In this sample, the optional prepareData callback is used here to show how the data can be tested, or adjusted before the hook's action is fired, or whether you need to abort it in the case of an error.

This allows the Ui component to deal with what is relevant to it, with room for customizing it's results, but ultimately returning the data for the hook to do with it as it pleases.

// my-comp.js
export default Hence.Ui({
  is:'my-comp',
  properties: {
    callToAction: Object,
    emailError: String
  },
  hooks: {
    callToAction: 'prepareData'
  },
  prepareData(data, model, e) {
    // Data in this case is referencing this.callToAction on the component, but this isn't always the case. The
    // full targeted object will be accessible here, allowing you to prepare/adjust/check/leverage any aspect of it.

    console.log('calltoaction with', [this, data, model, e], arguments);

    // Was a valid email inputted?
    if (!data.email.match(/([\w\.\-_]+)?\w+@[\w-_]+(\.\w+){1,}/)) {
      // If we flag this, the resulting hook action will not fire.
      data._error = true;

      // Serve a custom error is provided, else show a default one.
      this.emailError = data.customError || "You didn't enter a valid email, please correct it.";
    }
  },
  clearError() {
    this.emailError = "";
  }
});
<!-- my-comp.html -->
<dom-module is='my-comp'>
  <input on-tap="clearError" value="{{callToAction.email::input}}" placeholder="email">
  <button on-tap="hook.callToAction">Sign Me Up!</button>
  <small class="error">{{emailError}}</small>
</dom-module>
// index.js
import MyComp from 'my-comp';
MyComp.appendToElement({
 callToAction: {
   action(model, e) {
     console.log('I got an email from the component!', this.email);
   },
   email: "",
   customError: "Quit being lazy, enter a valid email!"
 }
});

Polymer Integrity Checker

As you begin to work with Polymer, once and a while you'll start to make changes to your components, and things will go astray and break, seemingly without any indication that something has gone wrong. When working with multiple components tied into each other, tireless hours potentially can get lost trying to determine what it is you did.

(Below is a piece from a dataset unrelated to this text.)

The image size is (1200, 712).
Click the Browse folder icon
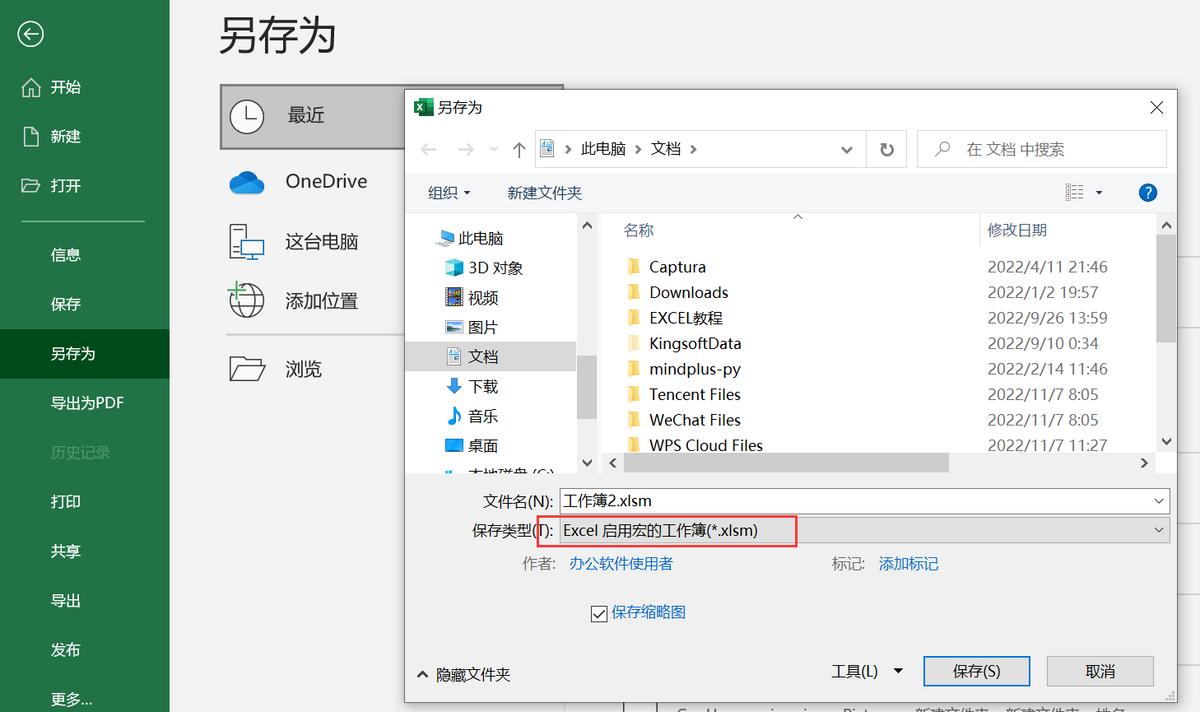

This is in part largely to Polymers inability to detect whether or not you've overridden one of it's essential methods or properties it has. It literally allows you to hijack it's core attributes and methods unknowingly and can produce mixed results from slight a disruption or blanking out your components completely, without raising a single console error or notice. Even worse, is the component many render and work mostly, and until you perform a specific action will you start to see it fail, giving a false illusion everything is aok.

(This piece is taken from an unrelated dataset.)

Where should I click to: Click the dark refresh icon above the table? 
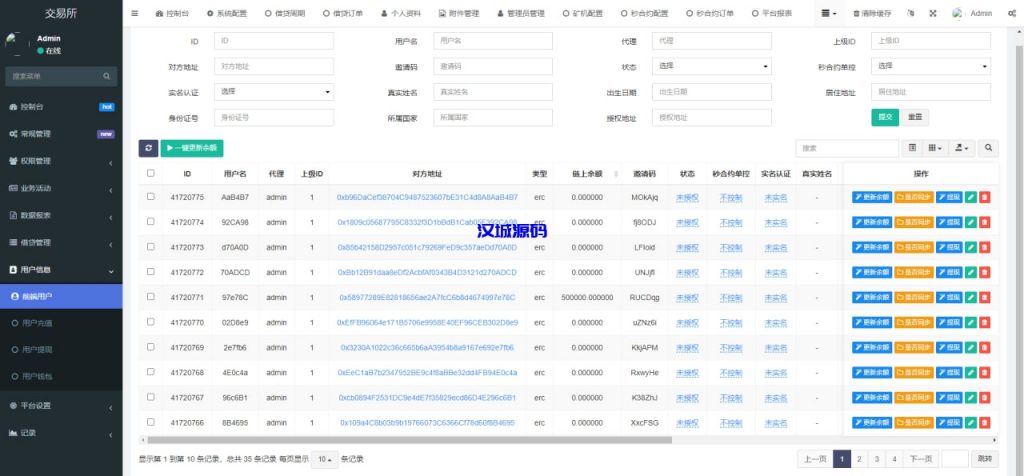click(147, 147)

Because of this lacking feature in the Polymer core, we decided to build our own Integrity Checker, so thwart potential bugs from reusing reserved property & key names outright. In addition, it will tell you what method or property names you're trying to use that are in conflict on a specific component.

Whenever you stumble upon a reserved name, you will receive a detailed console error so you can address it promptly . No more mystery or confusion in tracking down what you've overridden.